PlatON Tech-Column | PlatON Automated Testing of Smart Contracts (I)

PlatON Tech-Column | PlatON Automated Testing of Smart Contracts (I)

Recall that in the last issue we explained the introduction of automation testing related to PlatON, this time we will explain what testing work has been done in PlatON for smart contracts. First of all, we need to understand what a smart contract is. Essentially, a smart contract is a piece of program that automates the processing of traditional contracts in the form of computer instructions. Simply put, a smart contract is a piece of code that triggers the execution of a transaction between two parties on a blockchain asset, and this code is the smart contract. So here are a few questions to explain our smart contract testing at PlatON. This is the first part of the article.

Why do smart contract testing

PlatON testing is divided into two main parts.

  • The first part is the economic model and chain characteristics validation
  • The second part is smart contract validation and adaptation

In addition to ensuring that the PlatON chain’s economic model and business logic are working properly, it also needs to support a wide range of smart contracts on the chain, and therefore needs to be compatible with mainstream DAPPs on the chain.

Of course, the focus here is on PlatON’s ability to adapt to the methods, types and versions of smart contracts, and we verify this by writing corresponding test contracts.

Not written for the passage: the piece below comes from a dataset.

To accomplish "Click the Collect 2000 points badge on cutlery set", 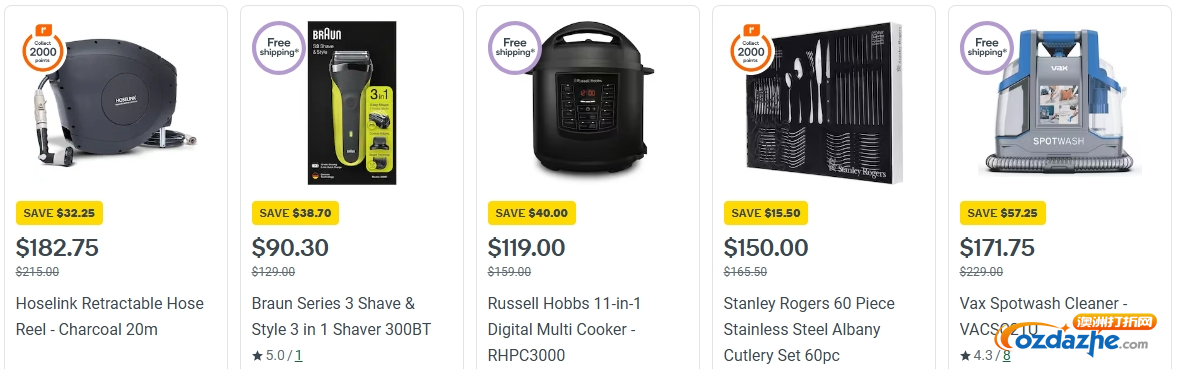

Unlike a dedicated smart contract test, we require the business logic of the test contract itself to meet the logic required to verify PlatON’s chain adaptation.

What is the approach to smart contract testing

The PlatON testing team takes two approaches to testing smart contracts, chosen for different stages and scope of testing: the conventional industry mainstream testing approach is to use the

Truffle tool

  • Easy to install
  • Fast compile, deploy and call approach
  • Low learning costs

Truffle’s features allow our testing team to use Truffle to make simple contract calls to verify the correct logic of a new contract after it has been tested, which is where the tool comes in handy.

We also choose to use Truffle if the changes in the release are simple and the value of automation is not high.

Smart contracts for automation

  • High maintenance cost investment
  • Saves time and manpower, and can be used as long as the code is well maintained
  • Long upfront development cycle

Currently, PlatON’s testing team’s main smart contracts are automated, mainly because they can be tested in a short period of time during release iterations, maximizing the quality of the iterations and allowing for timely and comprehensive validation when development changes have a large impact so that problems can be identified and avoided.

The team only needs to add new test cases based on the features and additions of each release to continuously improve the level of test coverage, and to make it more accessible to more people, we also actively promote the combination of automated testing and continuous integration, which largely provides efficiency and quality in testing and development.